[SUPPLIED TEXT Boundary: Start]

I tried to combine the Lyapunov idea of using a sequence, e.g. AB to set the value of a disturbance parameter with Julia sets. But I wanted to be as close to the original Julia set / Mandelbrot definition, so the Julia set formula zn+1=zn2+c now can take two different values c1 and c2, which one depends on the sequence position. After each iteration the sequence position gets incremented (the sequence is infinitely long and repeats itself, just like the Lyapunov algorithm).

I started some initial trials with the simplest sequence AB. I'm sure I'm not the first one to do that (claude will know, right?), but I'm quite excited after the first results (I hope my program is correct, at least, it produces nice images).

I used as bailout for escape the 2-disc, although I do not know whether this would have any meaning here, but I checked also the disc around the origin with radius 100 and the images didn't change, so at least in the resolution and maxiteration I use, it's stable (but, numerical evidence might be misleading).

I like the variety of outcomes: subtle changes from the one-c-value base Julia sets, images appearing out of nowhere, or very strong differences between the base sets and the combined one. And I only checked a couple dozen randomly generated c value pairs.

[SUPPLIED TEXT Boundary: End]
[GIVEN ENTRIES Boundary: Start]

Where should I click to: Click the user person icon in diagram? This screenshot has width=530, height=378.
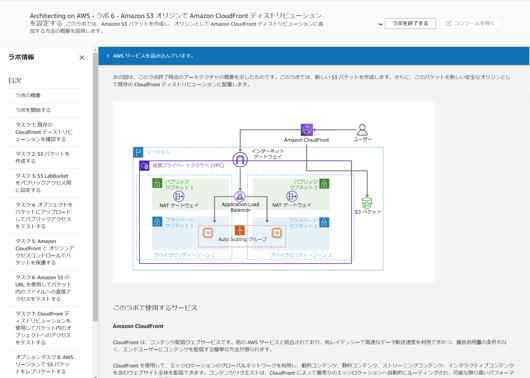[362, 130]
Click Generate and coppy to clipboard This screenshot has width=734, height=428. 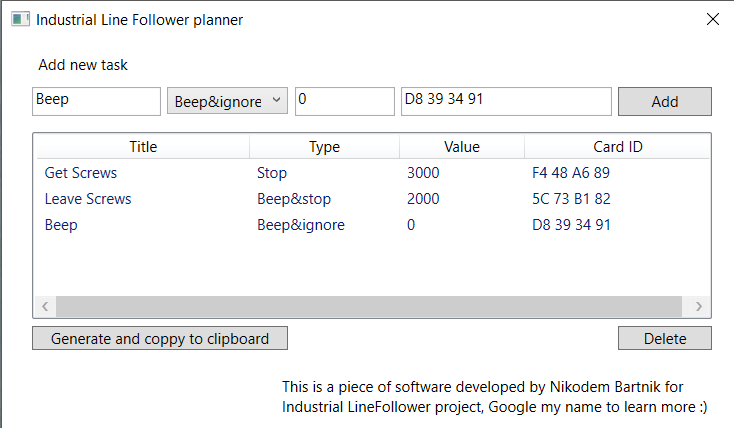click(x=160, y=338)
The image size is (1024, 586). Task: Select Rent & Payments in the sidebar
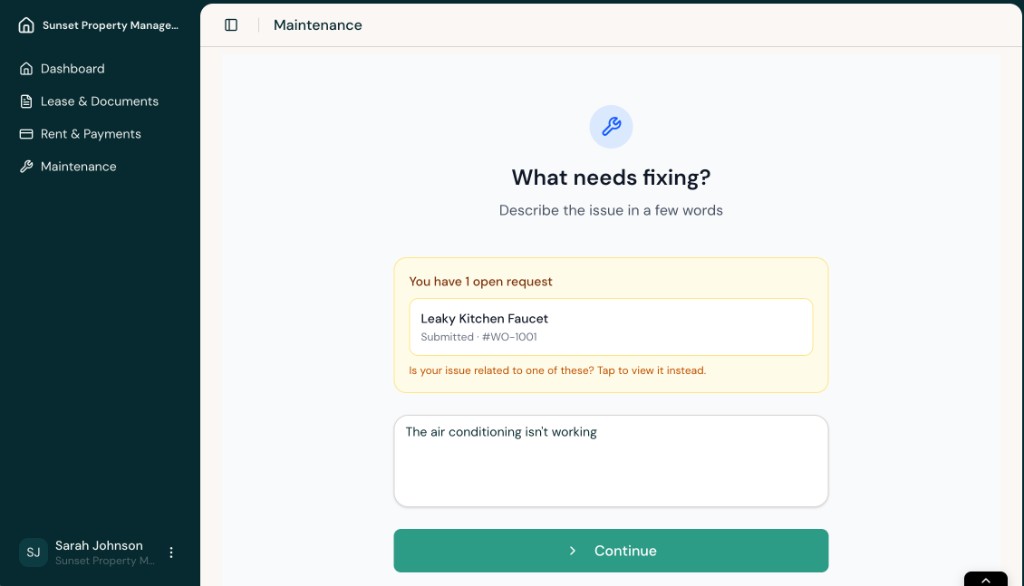click(91, 133)
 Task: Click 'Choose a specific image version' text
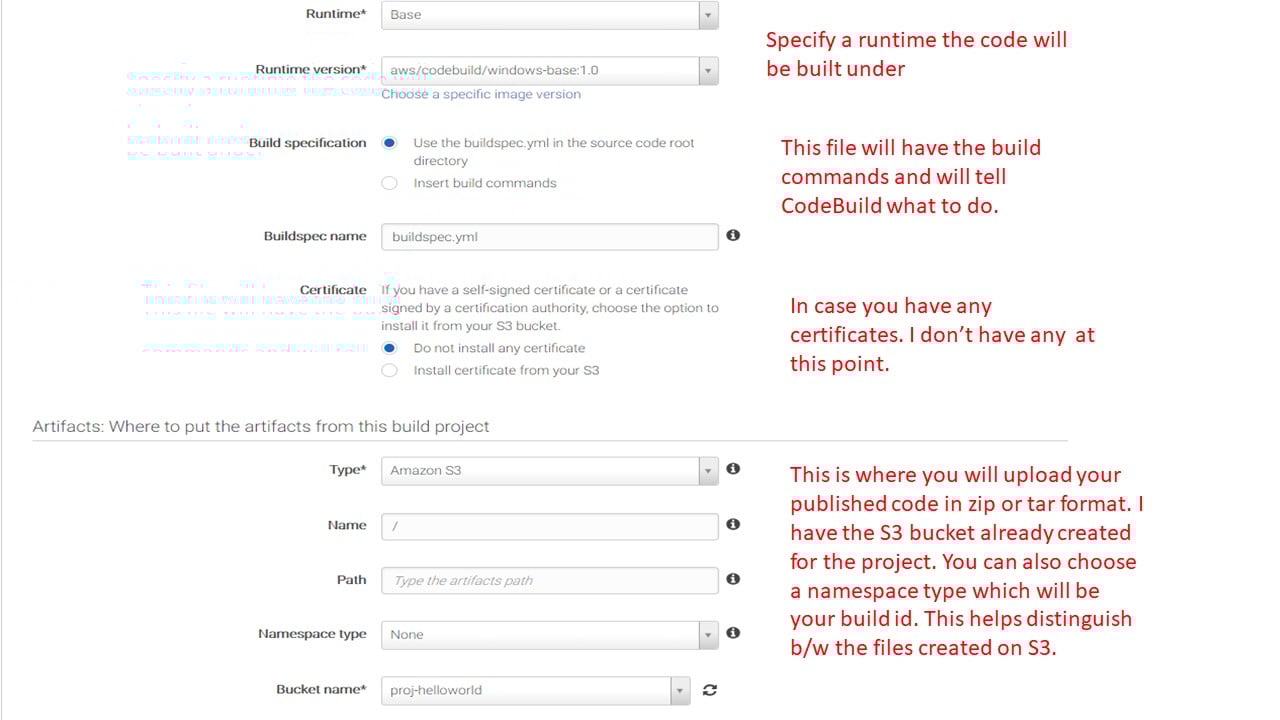coord(480,94)
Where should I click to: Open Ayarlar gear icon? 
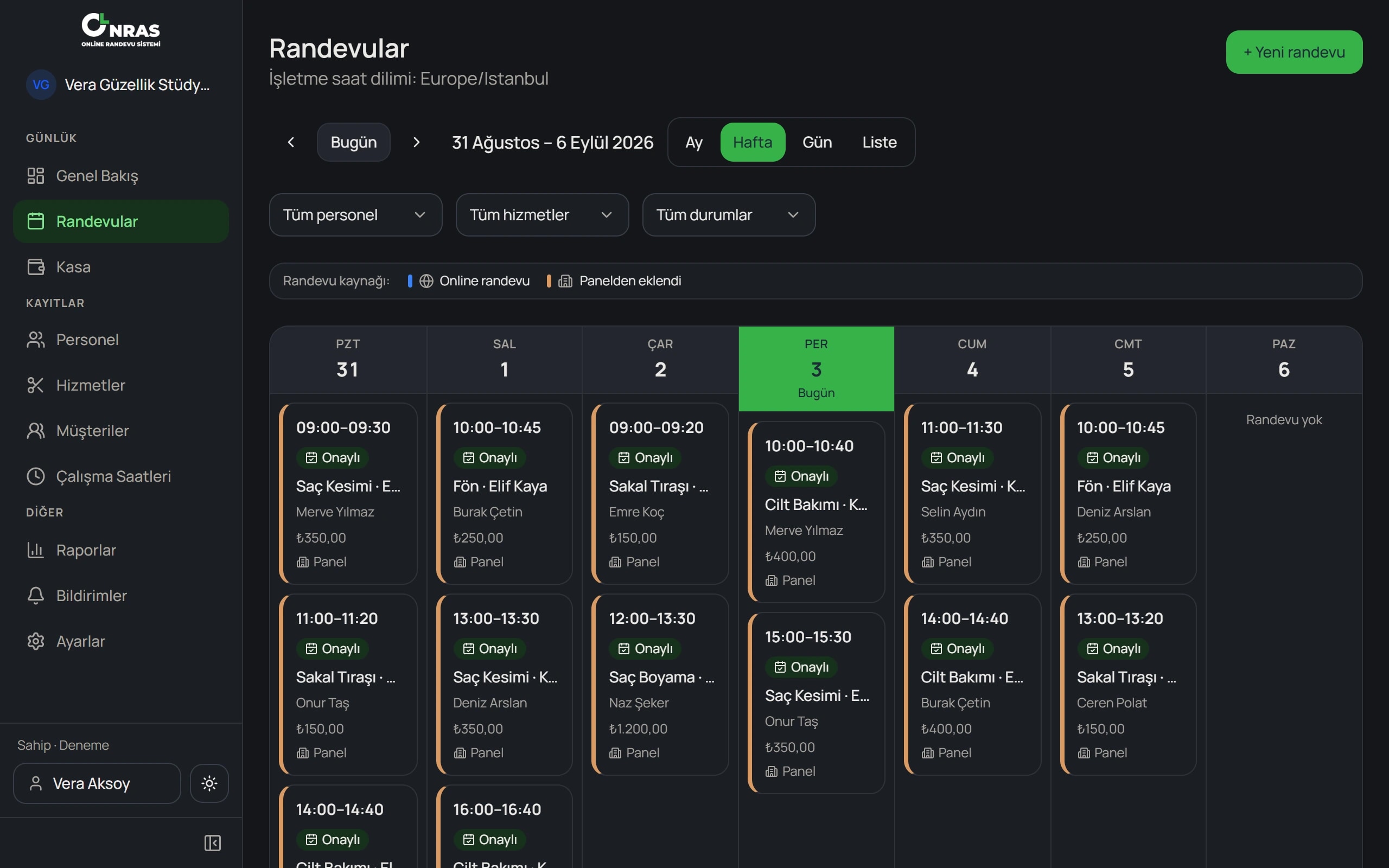pyautogui.click(x=36, y=641)
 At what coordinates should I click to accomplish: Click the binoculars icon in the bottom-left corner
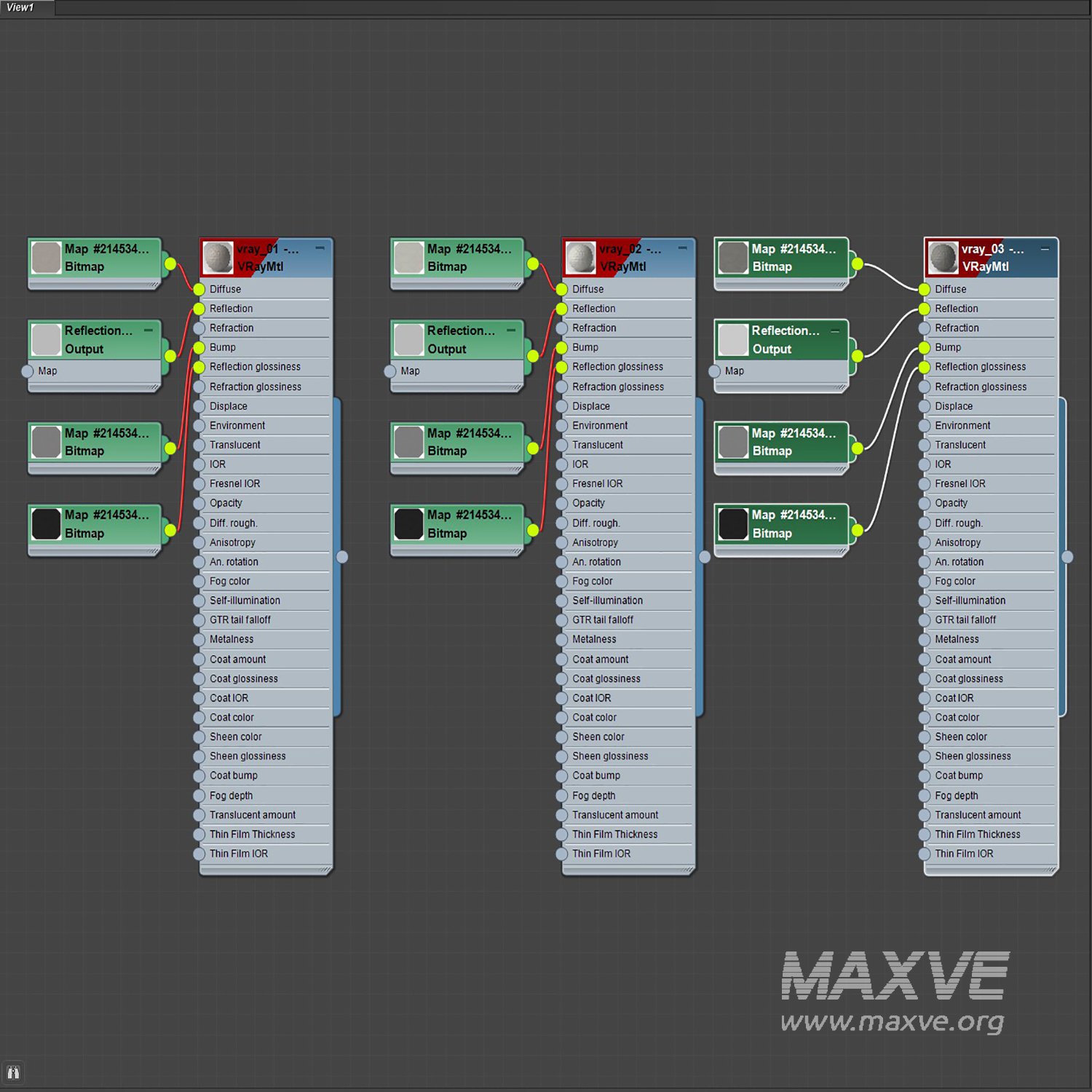tap(13, 1072)
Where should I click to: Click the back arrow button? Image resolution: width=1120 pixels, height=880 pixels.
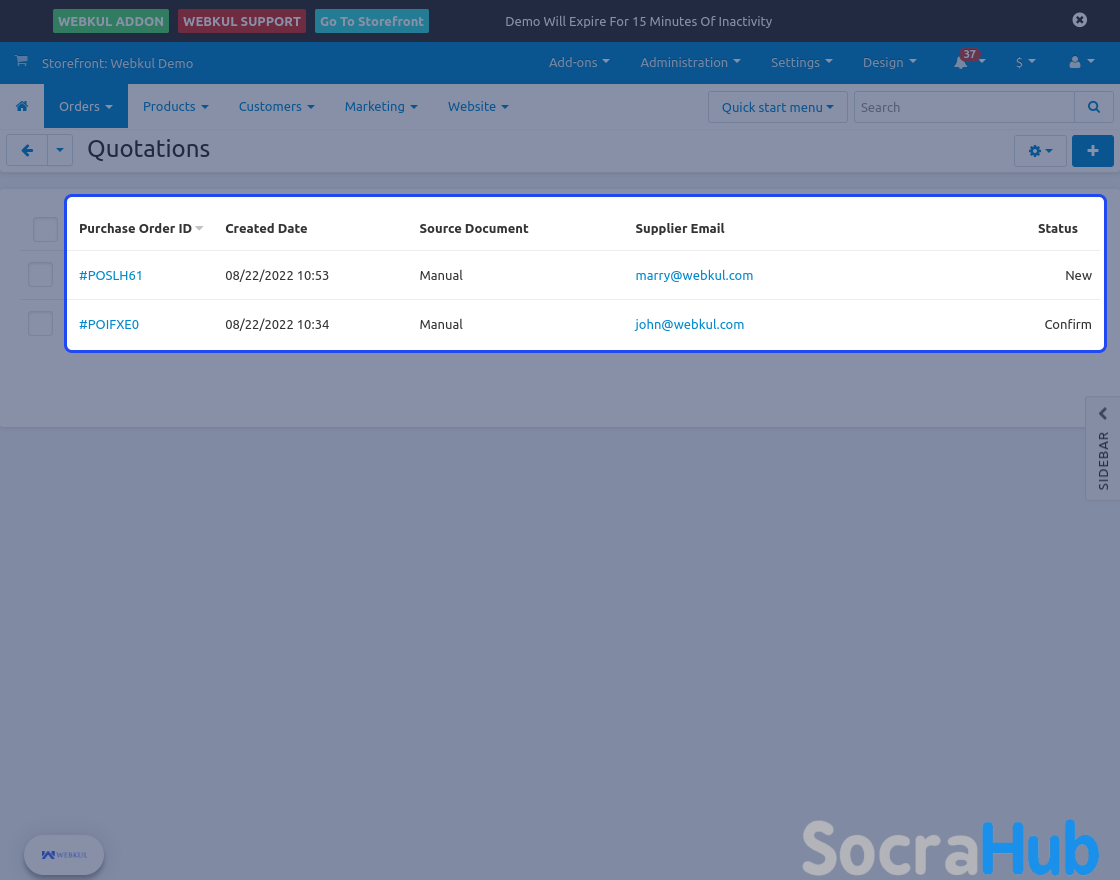27,150
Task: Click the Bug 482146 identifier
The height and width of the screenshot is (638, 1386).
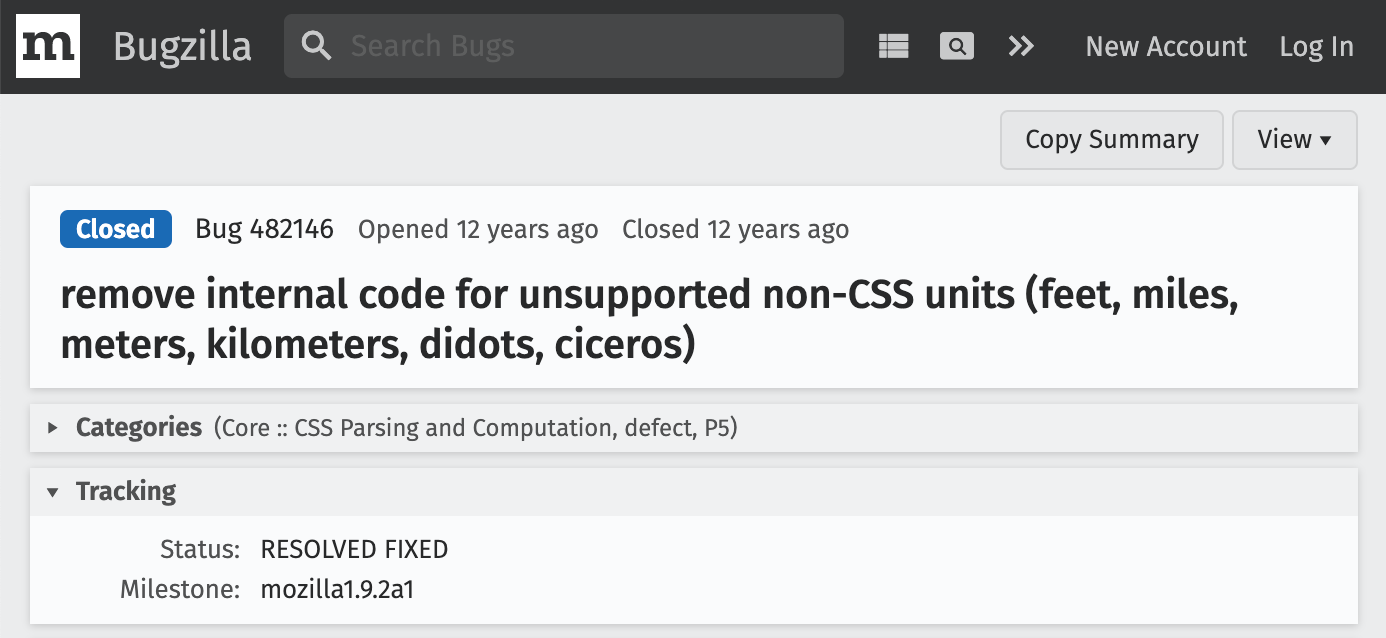Action: [x=264, y=229]
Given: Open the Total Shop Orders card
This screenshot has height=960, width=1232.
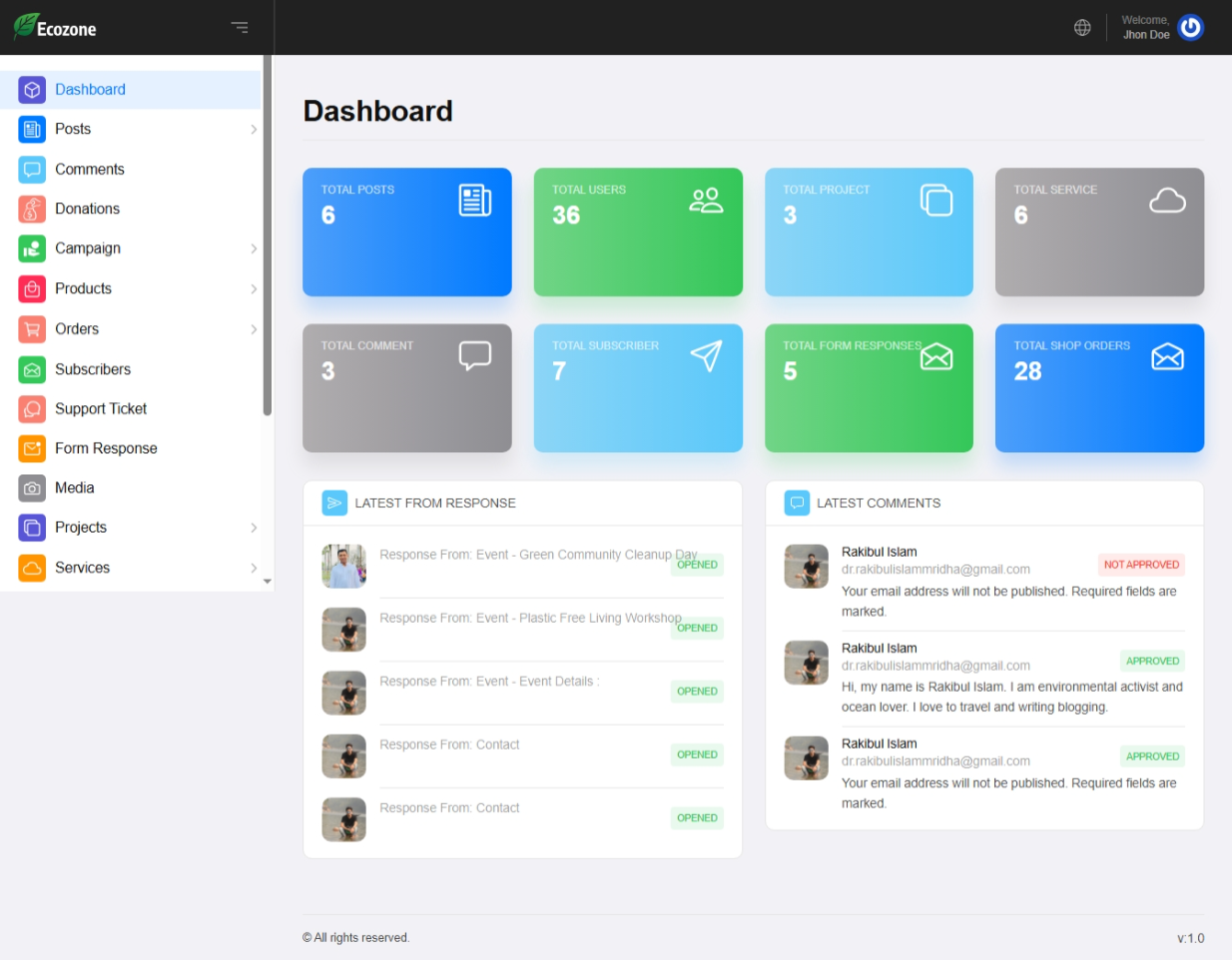Looking at the screenshot, I should (x=1099, y=388).
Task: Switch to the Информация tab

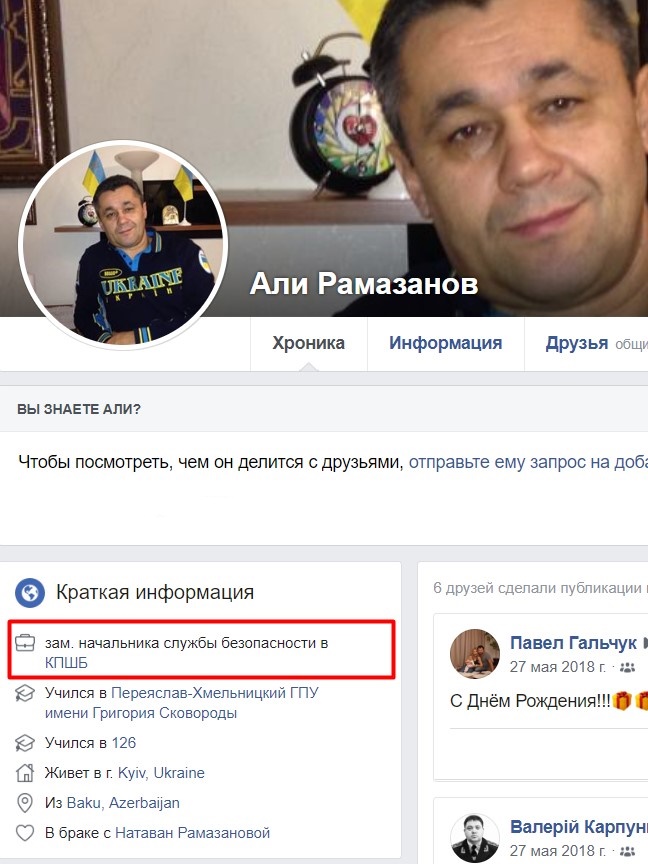Action: coord(445,343)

[GIVEN ENTRIES Boundary: End]

» **QUESTIONS ON THE MATERIAL**
[a] Summarize the text on Julia sets in two sentences.
[b] Answer these questions from the text on Julia sets, one answer per line, marked as the questions are:
(i) Which sequence did the writer start with?
(ii) Besides the 2-disc, what bailout region did the writer also check?
(iii) How many randomly generated c value pairs did the writer check?
[c] List every kind of outcome that the text on Julia sets names when describing the variety the writer likes.
The rows have no connection to the text on Julia sets.

» **RESPONSES TO THE TASKS**
[a] The writer combined the Lyapunov idea of a repeating sequence such as AB with the Julia set formula, so that c takes one of two values, c1 or c2, depending on the sequence position, which advances after each iteration. First trials with the sequence AB gave images that stayed the same whether the bailout was the 2-disc or a disc of radius 100, and the outcomes ranged from subtle changes to the base Julia sets to very strong differences.

[b]
(i) AB
(ii) The disc around the origin with radius 100
(iii) A couple dozen

[c]
- Subtle changes from the one-c-value base Julia sets
- Images appearing out of nowhere
- Very strong differences between the base sets and the combined one